I first ran into arrogance at Siemens, then saw it at IBM, and, up until now, the worst was at Microsoft in the 90s. Arrogance is a company killer and it can be particularly painful for customers of the firm going through this growth, and sometimes recurring, phase.
My Clash with and the Pain of Arrogance
I mentioned that I first ran into this at Siemens and this was after that company had just acquired ROLM, the firm where I was working, from IBM. As the acquiring company, it set up a meeting with my group, competitive analysis, for a market briefing and then proceeded to call us all effing idiots (seriously) because we had no clue about the market.

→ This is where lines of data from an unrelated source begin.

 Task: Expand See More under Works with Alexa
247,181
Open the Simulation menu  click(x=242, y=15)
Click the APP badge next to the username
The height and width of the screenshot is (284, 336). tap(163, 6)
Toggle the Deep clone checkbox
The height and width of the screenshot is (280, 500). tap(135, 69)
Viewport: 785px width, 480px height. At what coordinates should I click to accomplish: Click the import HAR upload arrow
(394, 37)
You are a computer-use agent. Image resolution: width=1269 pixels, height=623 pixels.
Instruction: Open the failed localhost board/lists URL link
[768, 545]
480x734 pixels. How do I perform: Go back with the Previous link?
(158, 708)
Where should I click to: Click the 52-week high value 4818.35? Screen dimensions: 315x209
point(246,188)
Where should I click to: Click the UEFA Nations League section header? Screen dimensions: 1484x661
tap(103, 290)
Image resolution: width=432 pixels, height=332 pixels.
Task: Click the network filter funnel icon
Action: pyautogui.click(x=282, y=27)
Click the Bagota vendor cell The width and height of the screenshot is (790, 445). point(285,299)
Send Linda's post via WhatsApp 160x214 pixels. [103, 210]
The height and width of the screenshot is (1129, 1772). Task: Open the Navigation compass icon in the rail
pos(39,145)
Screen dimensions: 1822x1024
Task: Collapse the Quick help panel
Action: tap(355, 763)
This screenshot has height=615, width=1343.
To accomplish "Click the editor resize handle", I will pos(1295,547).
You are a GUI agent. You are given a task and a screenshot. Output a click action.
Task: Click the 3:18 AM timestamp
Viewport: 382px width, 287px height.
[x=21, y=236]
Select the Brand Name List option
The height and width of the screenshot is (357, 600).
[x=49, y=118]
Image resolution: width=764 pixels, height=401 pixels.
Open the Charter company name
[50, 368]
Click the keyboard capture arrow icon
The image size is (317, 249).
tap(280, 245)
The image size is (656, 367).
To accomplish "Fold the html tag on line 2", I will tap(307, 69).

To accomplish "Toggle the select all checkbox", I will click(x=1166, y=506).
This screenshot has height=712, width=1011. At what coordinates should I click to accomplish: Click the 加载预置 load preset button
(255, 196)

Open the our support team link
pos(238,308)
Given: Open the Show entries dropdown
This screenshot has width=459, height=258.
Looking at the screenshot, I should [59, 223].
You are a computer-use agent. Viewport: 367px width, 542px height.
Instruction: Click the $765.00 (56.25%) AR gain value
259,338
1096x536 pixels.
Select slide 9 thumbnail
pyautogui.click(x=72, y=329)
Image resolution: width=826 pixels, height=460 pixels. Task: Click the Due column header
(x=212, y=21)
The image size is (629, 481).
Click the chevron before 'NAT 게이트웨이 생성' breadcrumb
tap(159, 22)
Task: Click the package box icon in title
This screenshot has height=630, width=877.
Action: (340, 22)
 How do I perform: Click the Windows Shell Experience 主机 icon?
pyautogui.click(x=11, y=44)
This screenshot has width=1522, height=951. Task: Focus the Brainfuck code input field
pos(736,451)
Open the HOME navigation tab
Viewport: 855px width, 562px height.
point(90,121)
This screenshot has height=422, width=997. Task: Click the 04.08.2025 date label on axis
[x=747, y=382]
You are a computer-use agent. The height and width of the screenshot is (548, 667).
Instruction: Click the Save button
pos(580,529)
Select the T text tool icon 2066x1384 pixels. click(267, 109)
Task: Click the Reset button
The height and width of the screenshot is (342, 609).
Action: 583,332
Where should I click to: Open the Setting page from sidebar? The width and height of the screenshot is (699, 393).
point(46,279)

The company argued that ISDN was clearly the next networking standard and that both Token Ring and Ethernet would soon be gone (we agreed with the first as single-vendor standards seldom survived). And it felt strongly that its telephone systems, which had as an advantage automated moves/adds/changes and had not been adapted to U.S. power systems, would sweep the market. It clearly didn't understand that ROLM made most of its money from moves/add/changes and that the cost and size of the transformer for its already expensive switches would be a problem. Before I left, the company ran a $1M monthly loss up to $5M, which was pretty impressive after it decided to stop arguing with my group and effectively put us out of a job.
Later at IBM, where I was operating for a time as a troubleshooter, I met with the head of marketing to question a policy of both presenting products that we had no intention of actually building to keep customers from buying competing offerings and for charging for software updates that were basically massive bug fixes. Oh and we'd also killed our Quality Control organization because engineering found it annoying. The VP put his arm around my shoulders, and said "Rob, what you don't understand is that here at IBM we sell air, folks have to pay whatever we charge." I argued that I thought they would likely figure this out and he was fired a few months after I left to become an external analyst.